第3話 部長、すねまくる

「あの……決めポーズ、今のままでいいんですか?」

「あーそこねー」


 明穂もこの意見に同調した。これは掛け声問題よりも由々しき事態だ。私はすぐに異を唱える。


「待って、私の考えたポーズにケチつけるの?」

「もっとブラッシュアップした方がいいかなって。大会まで後3ヶ月あるし」

「じゃあここも多数決かな」


 明穂は私の意見をスルーしながら勝手に話を進める。確実に不利な多数決と言う手段を使って。1人でも味方がいるかと思って大人しく彼女に従うものの、ポーズを変えた方がいいと言う意見に3人が挙手。この数の暴力によって、またしても私が否定される結果となった。

 友達を味方にした明穂が、ドヤ顔で私の顔を見つめる。


「はい、じゃあここも再考の余地ありと言う事で」

「うう……私の考えたポーズは完璧なのに……」


 流石にこのいじめに私の脆いハートは耐えきれなかった。3人の仲良しオーラに弾かれる形で私は部室の隅っこに移動。そのまま黙って机を見つめる。あはは。

 私の存在意義って何だろうな……。


「すねないでください、部長」


 その様子を見かねた璃子りこが私を呼びに来る。ちょっとは必要とされている事が分かって何とか私は復帰した。

 確かに、今よりもっと良いものを目指そうと言うのは向上心の現れだし、悪い事じゃない。そう考えを改めた私は、しれっとポーズ改善チームの中に紛れ込んだ。


 この件については言い出しっぺの氷空そらに何かアイディアがあるらしい。そのまま任せていると、彼女はスマホを取り出てみんなに見せる。


「ポーズを考え直す件については、去年の優勝校のものを参考にしましょう」


 氷空が見せたのは去年の優勝校の演技動画。小さな画面上ではあったけれど、そこに映し出されていたのは流石は優勝校らしい完璧に洗練された動きだった。

 そもそも、メンバーの衣装も統一感があって可愛らしかったし、動きもメンバーに合わせてカッコ良かったり可愛かったりでバラエティに富んでいる。大会のために積み重ねてきたものが、ひと目見ただけで分かるほどだ。

 感心しているのは私だけじゃなくて、3人組も、その中でも明穂が熱心に動画を眺めていた。


「さすが優勝校は洗練されてるね……」


 みんなで夢中になっていると、動画の中で各部員達が変身後の名乗りを上げるシーンになる。ここで私はある一瞬に目が釘付けになった。


「ほらここ、このポーズ、私の考えたポーズとそっくり!」


 私は優勝校と同じポーズを発想出来ていた事に誇らしく胸を張る。それを見た明穂は呆れた表情を浮かべ、ジト目で私を見つめてきた。


「全編通してそこの一瞬だけね」

「た、確かにそうだけどお……」


 その一言で、自分を評価してくれないいたたまれなさがMAXに達してしまい、私はまた隅っこに移動する。それを見た璃子がすぐにまた私を連れ戻しに来た。


「すねないでください、部長」


 そうして優勝校の動画を見終わった私達は全員で検討を始める。みんな優勝校の演技の完成度の高さから、何も言葉が出てこないみたいだ。
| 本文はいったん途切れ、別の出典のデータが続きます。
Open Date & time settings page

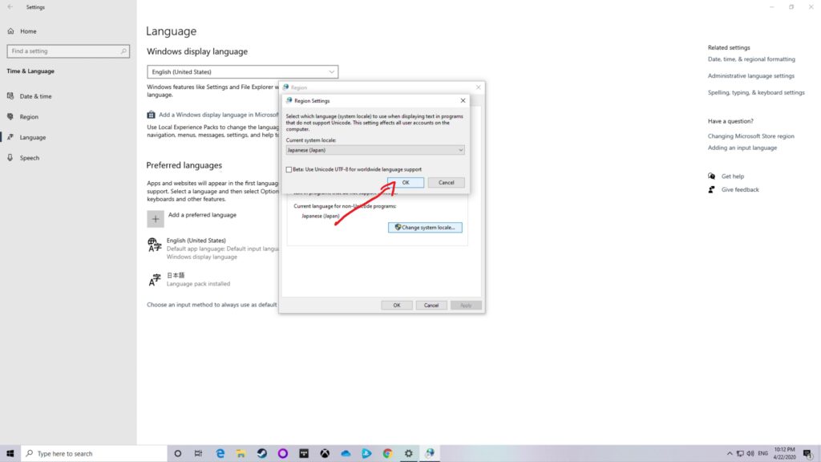tap(35, 96)
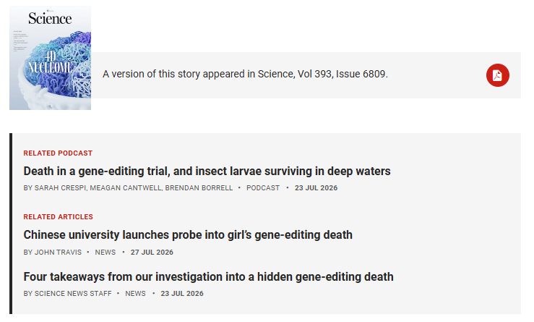The height and width of the screenshot is (322, 534).
Task: Select author Meagan Cantwell
Action: [x=126, y=188]
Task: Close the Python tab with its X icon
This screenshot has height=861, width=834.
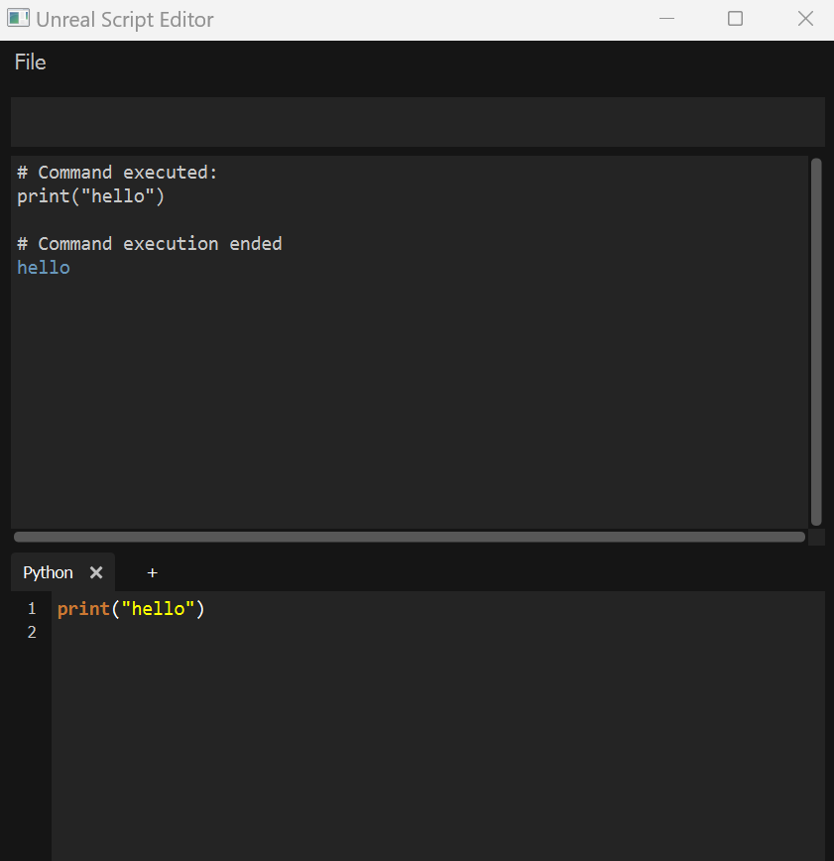Action: pyautogui.click(x=95, y=572)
 私達が大会で初優勝をかっさらうには、当然これより上のレベルのものを見せないといけない。この部室に集まったのはまだまだ素人に毛の生えた程度の実力しかない4人だ。簡単に現状を打破するようなアイディアが出ないのも当然だろう。

 全部員が何も言い出せない中、ここで明穂が声を上げた。


「そうだ! みんなでアイディアを出し合って、そこで考えるって言うのは?」

「じゃあ何で最初に考える時にそうしなかったの……」


 私はすぐこの意見にツッコミを入れる。最初に変身のポーズを考えるってなった時、誰もそんな事を言わなかった経緯があったからだ。

 当然、この言葉にも明穂からの容赦のないツッコミが入る。


「あの時はミチルが自分が作ってくるからって強引に話を進めたから」

「そ、それはそうかもだけどぉ……」


 そう、ポーズ決めの時、私は部長らしさを見せつけようと強引に話を進めたんだった。あの時の事をまだしっかり覚えていたとは……ぐぬぬ。

 またしても自分の居場所のなさを実感してしまった私は、すごすごと部屋の隅っこに。そうしてさっきと同じように再度璃子に引っ張られる。


「すねないでください、部長」


 結局、変身ポーズは部員みんなでアイディアを持ち寄って後日すり合わせる事になった。実質宿題だ。こうして問題のひとつが先延ばしとは言え解決した事で、話は次の段階へと移る。

 本来ならここは部長が引っ張っていくべきなのだけど、気がついたら明穂が実質的な主導権を握ってしまっていた。